**Tasks**
A. In the passage comparing European women with women along the Nile, in what city did the writer attend a performance of Verdi's Grand Mass?
B. Write a continuation of the passage comparing European women with women along the Nile, starting after its final sentence.

##### Selected passage

I will not contrast that condition with the highest; I will not compare a collection of Egyptian women, assembled for any purpose, a funeral or a wedding, with a society of American ladies in consultation upon some work of charity, nor with an English drawing-room. I chanced once to be present at a representation of Verdi's Grand Mass, in Venice, when all the world of fashion, of beauty, of intelligence, assisted. The coup d'oil was brilliant. Upon the stage, half a hundred of the chorus-singers were ladies. The leading solo-singers were ladies. I remember the freshness, the beauty even, the vivacity, the gay decency of the toilet, of that group of women who contributed their full share in a most intelligent and at times profoundly pathetic rendering of the Mass. I recall the sympathetic audience, largely composed of women, the quick response to a noble strain nobly sung, the cheers, the tears even which were not wanting in answer to the solemn appeal, in fine, the highly civilized sensitiveness to the best product of religious art. Think of some such scene as that, and of the women of an European civilization; and then behold the women who are the product of this,—the sad, dark fringe of water-drawers and baby-carriers, for eight hundred miles along the Nile.

##########
##### Supplied information

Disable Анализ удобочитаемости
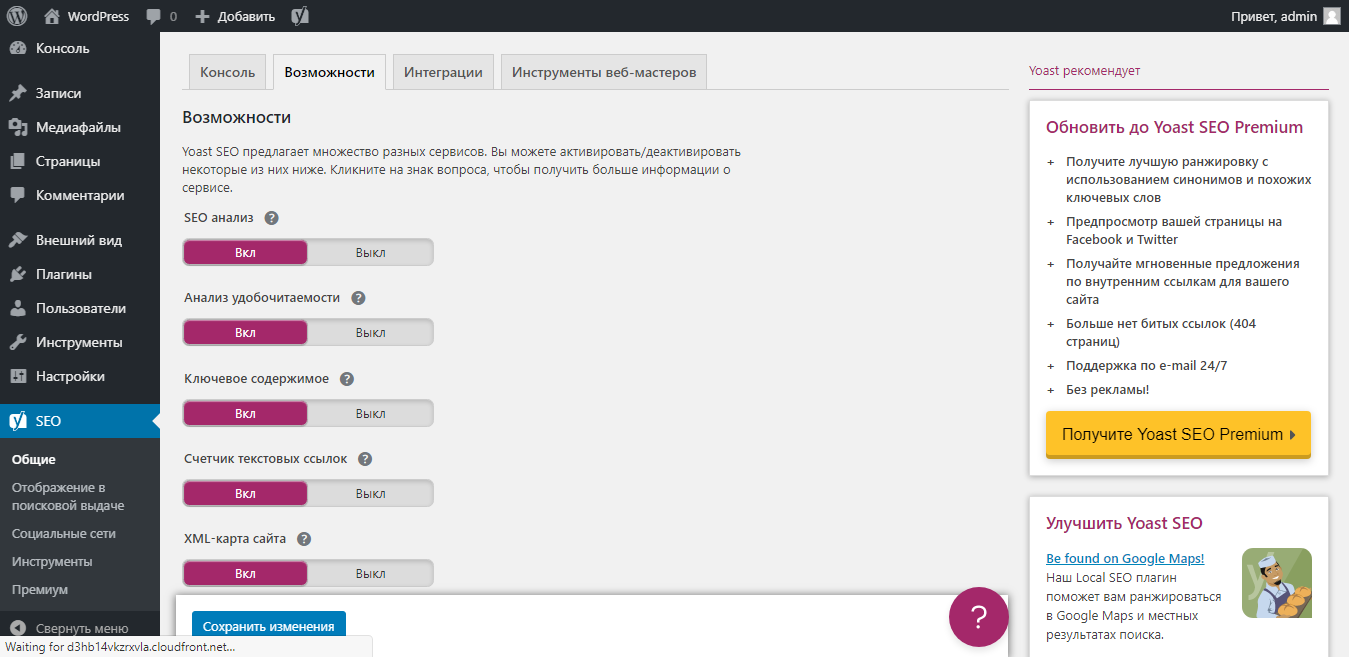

##########

**Responses per task**
A. Venice

B.
We have a row in the sandal of nine miles before we overtake our dahabeËh, which the wind still baffles. However, we slip along under the cover of darkness, for, at dawn, I hear the muezzin calling to prayer at Manfaloot, trying in vain to impress a believing but drowsy world, that prayer is better than sleep. This is said to be the place where Lot passed the period of his exile. Near here, also, the Holy Family sojourned when it spent a winter in Egypt. (The Moslems have appropriated and localized everything in our Scriptures which is picturesque, and they plant our Biblical characters where it is convenient). It is a very pretty town, with minarets and gardens.

It surprises us to experience such cool weather towards the middle of March; at nine in the morning the thermometer marks 550; the north wind is cold, but otherwise the day is royal. Having nothing better to do we climb the cliffs of Gebel Aboofeyda, at least a thousand feet above the river; for ten miles it presents a bold precipice, unscalable except at intervals. We find our way up a ravine. The rocks' surface in the river and the ravine are worn exactly as the sea wears rock, honeycombed by the action of water, and excavated into veritable sea-caves near the summit. The limestone is rich in fossil shells.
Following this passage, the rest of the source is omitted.